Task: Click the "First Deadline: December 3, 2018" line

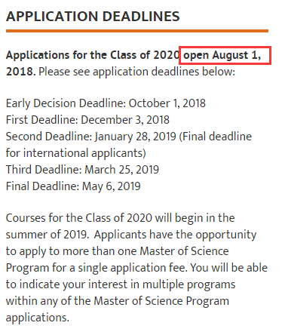Action: tap(87, 120)
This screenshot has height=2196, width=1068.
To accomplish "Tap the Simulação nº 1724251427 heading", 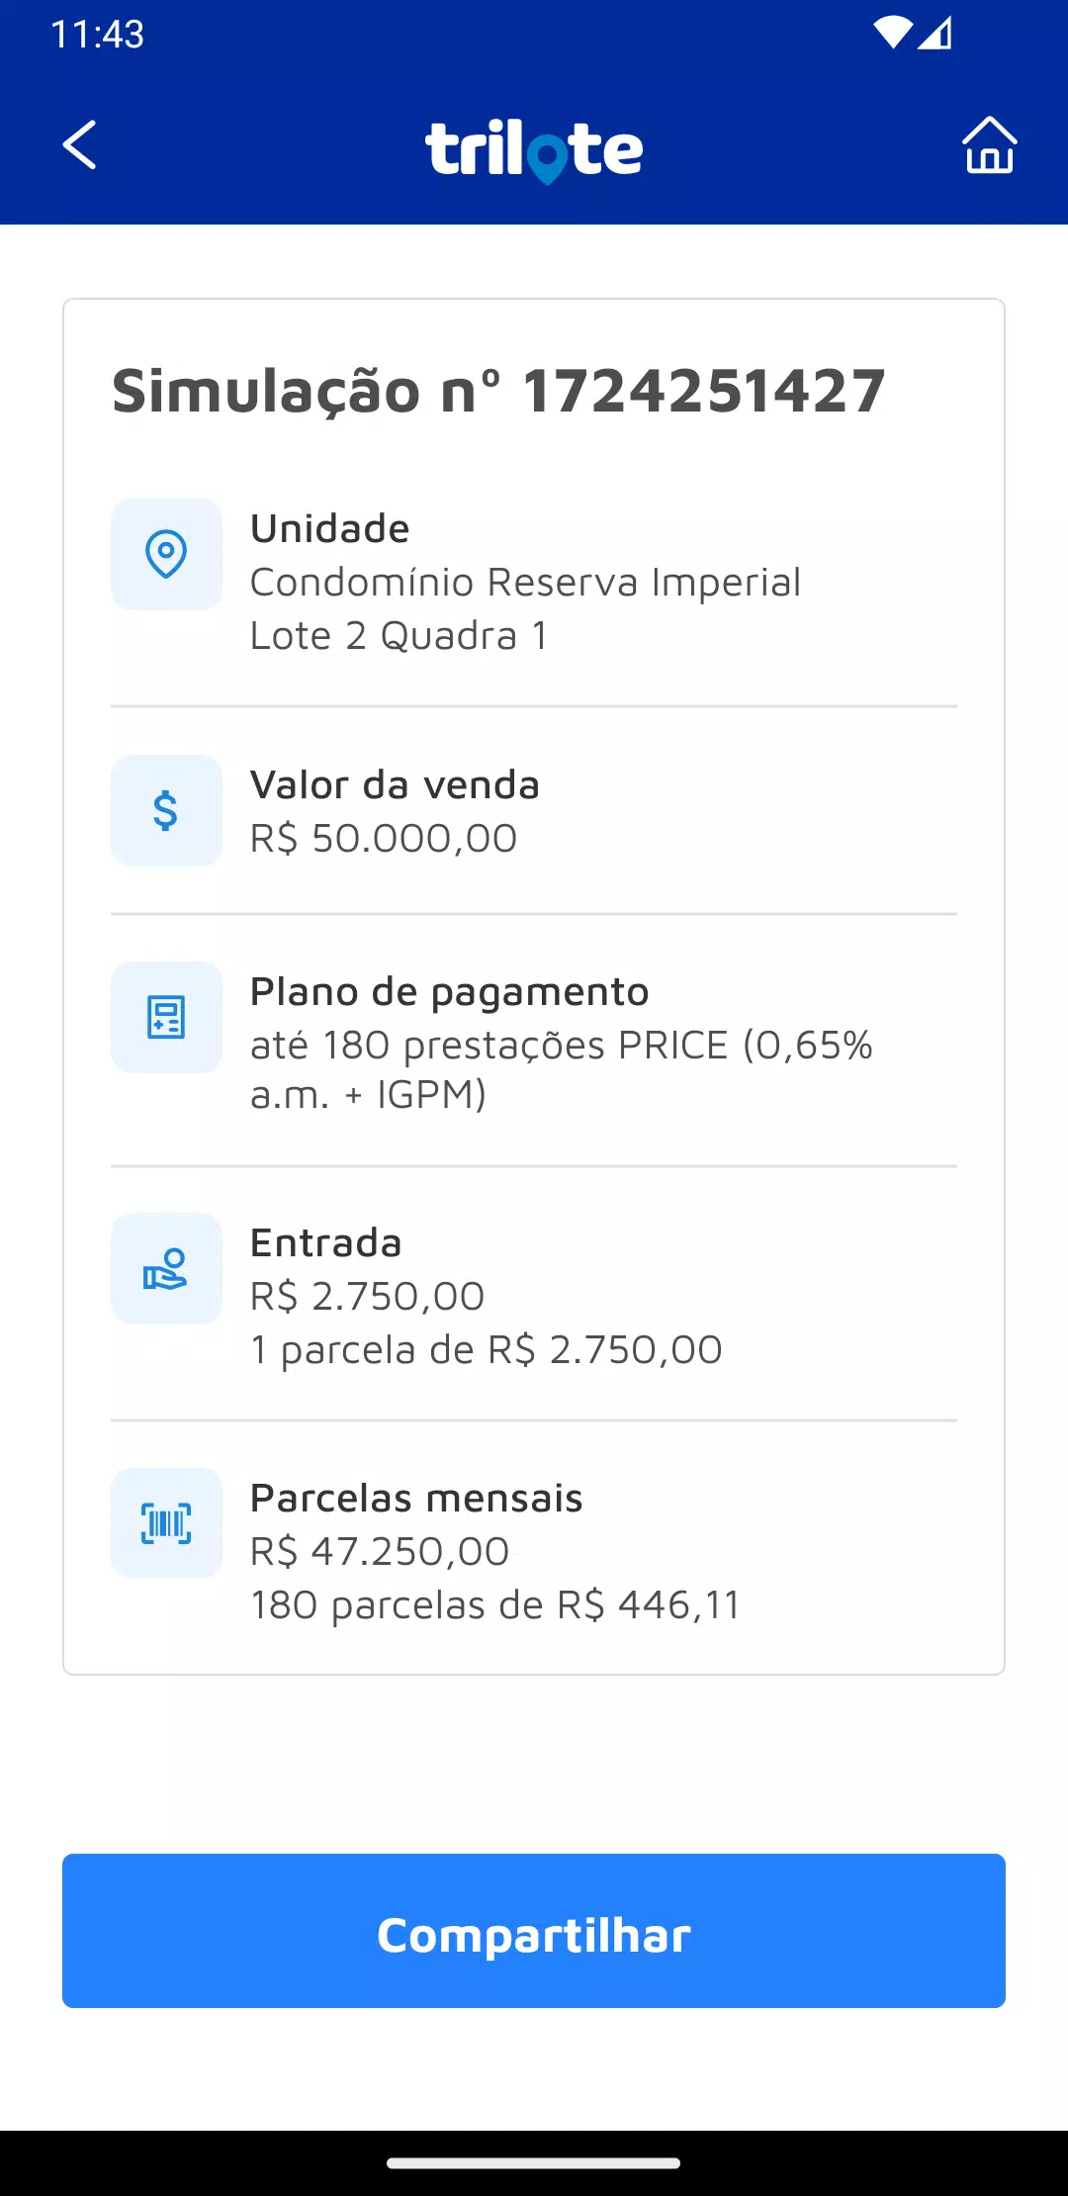I will click(498, 391).
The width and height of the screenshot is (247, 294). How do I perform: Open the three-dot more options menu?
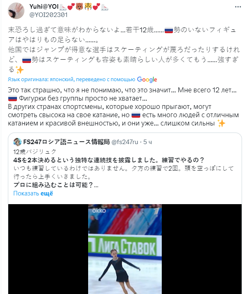238,7
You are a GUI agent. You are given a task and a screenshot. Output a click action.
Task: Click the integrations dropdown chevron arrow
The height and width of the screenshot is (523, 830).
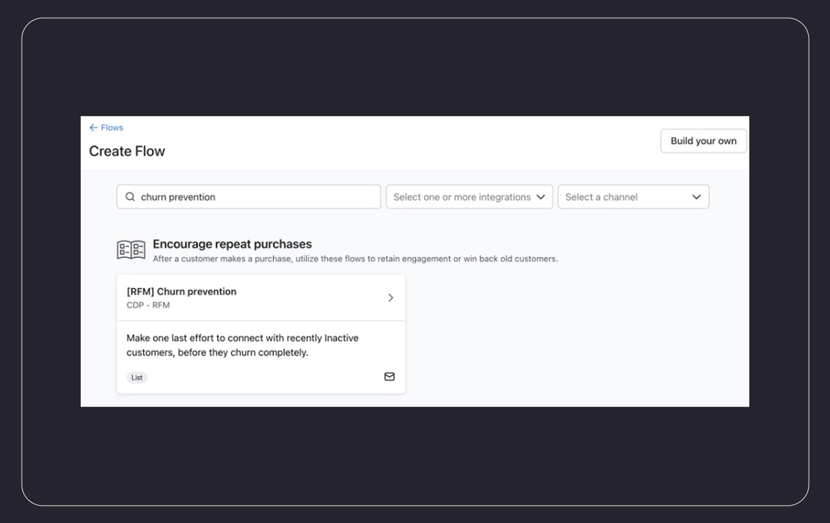coord(541,197)
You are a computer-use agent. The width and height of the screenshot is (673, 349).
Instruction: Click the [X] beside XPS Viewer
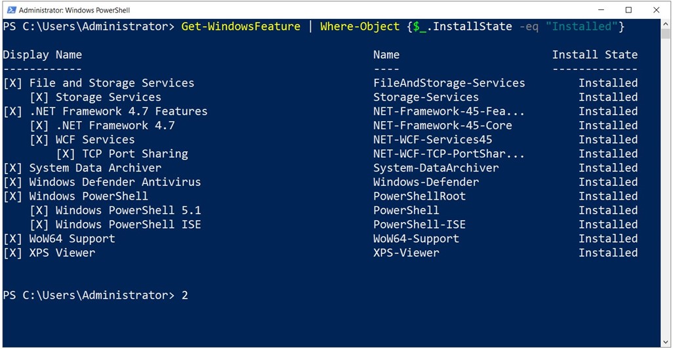click(12, 253)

************

* **What needs to be done**: Scan the records for the word "agent". Copy each line where it turns up.

* **Result of this exercise**:
You are a GUI agent. You are given a task and a screenshot. Output a click action.
You are a computer-use agent. The width and height of the screenshot is (673, 349).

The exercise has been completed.